In [None]:
## Python packages - you may have to pip install sqlalchemy, sqlalchemy_utils, and psycopg2.
from sqlalchemy import create_engine
from sqlalchemy_utils import database_exists, create_database
import psycopg2
import pandas as pd

import re # to access database details in a file
import time # to time how long queries and processes take
import matplotlib.pyplot as plt
from datetime import datetime # to manipulate dates

% matplotlib inline

In [None]:
path='/Users/brianna/Dropbox/Insight/WorkLife/WL_project/'

In [None]:
def connect_db(which_db):
    # Grab the details from a text file for how to access the database
    db_file = open(path+which_db+'DBdeets.txt','r')
    db_deets = db_file.read()

    dbname=re.findall('dbname=(\S+)',db_deets)
    username=re.findall('username=(\S+)',db_deets)
    hostname=re.findall('hostname=(\S+)',db_deets)
    portname=re.findall('portname=(\S+)',db_deets)
    pw=re.findall('pw=(\S+)',db_deets)
    
    # Connect to the database.  (If you can't, jump out and give a polite notice!)
    con = None
    try:
        con = psycopg2.connect(database = dbname[0], 
                               user = username[0], 
                               host = hostname[0], 
                               port = portname[0], 
                               password = pw[0])
        # Set up a cursor.  (Anytime you get an error with the cursor, you have to reset the 
        # connection with it)
        cur=con.cursor()
        print('I connected to the '+which_db+' database!!')
    except:
        print('Unable to connect to '+which_db+' database :(')
    
    db_file.close()
    
    return  con, cur

In [None]:
# Access the 'events' database.
conE, curE = connect_db('evnt')

# Access the 'transactions' database.
conT, curT = connect_db('trns')

# Snippets of code are below...

In [None]:
# List tables in the Transactional (Production) database 'dd8dik067j3tun'

# All tables are prefixed with app131567
# To break out events by type of person, look at user properties

# Retention analysis: cohort retention analysis, look for sql examples online
# Define a cohort as people who did a certain action or behavior
# 90%  of people that signed up viewed internal page in the first week
# Look at weekly retention (how many people viewed an internal page in the following weeks after signing up)
# 30% is good for growing company, facebook has 50%, WL wants at least 20%
# Group by user property (like browser) then look at retention by browser

# How many meetings in a given week?  (Event on calendar with 2+ people)
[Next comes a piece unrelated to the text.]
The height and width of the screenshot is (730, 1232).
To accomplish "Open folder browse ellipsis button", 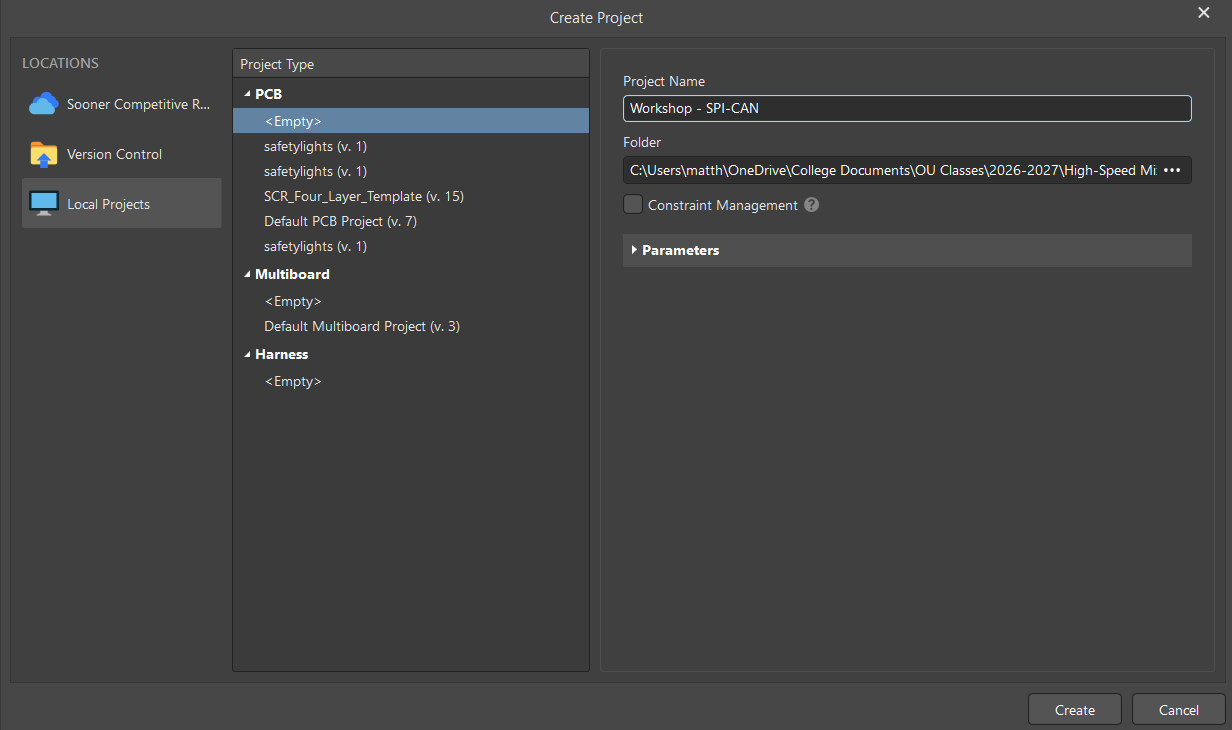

curT.execute("""SELECT table_name FROM information_schema.tables
       WHERE table_schema = 'public'""")

for table in curT.fetchall():
    print(table[0])

In [None]:
# Find out the fields within calendar
curT.execute("""select column_name from information_schema.columns where
table_name='calendars';""")
    
for column in curT.fetchall():
    print(column[0])

In [None]:
# Find out the fields within calendar
curT.execute("""select column_name from information_schema.columns where
table_name='events';""")
    
for column in curT.fetchall():
    print(column[0])

In [None]:
# Find out the fields within calendar
curT.execute("""select column_name from information_schema.columns where
table_name='users';""")
    
for column in curT.fetchall():
    print(column[0])

In [None]:
# Let's look at title, time_range, and user_id for events within the past 7 days

starttime=time.time()

sql_query="""
select c.user_id, u.primary_email, e.title, lower(e.time_range) meeting_start, e.attendees
from users u
join 
    calendars c
on
    u.id = c.user_id
left outer join 
    events e 
on 
    e.calendar_id = c.id
where lower(e.time_range) between (current_date - INTERVAL '7 days') and current_date
and json_array_length(e.attendees) > 0
"""

query_result = pd.read_sql_query(sql_query,conT)

print(time.time()-starttime)

In [None]:
df_allevts=query_result.iloc[:]
df_allevts.columns

In [None]:
print(len(df_allevts[:]['user_id'].unique()))
print(len(df_allevts[:]['primary_email'].unique()))
print(len(df_allevts[:]['primary_email']))

df_allevts[1:10]['primary_email']
df_allevts[1:10]['title']

In [None]:
# Add a column to the dataframe that shows how many attendees were at each event.
# We'll define meetings as only the events

df_allevts.num_attendees = df_allevts.attendees.apply(lambda x : len(x))



In [None]:
df_allevts.num_attendees.head()

In [None]:
# Make a dataframe that's a subset of the original, with only the rows where the event is a meeting
# (Meeting is defined as an event with more than one person attending)
df = df_allevts[df_allevts.num_attendees > 1]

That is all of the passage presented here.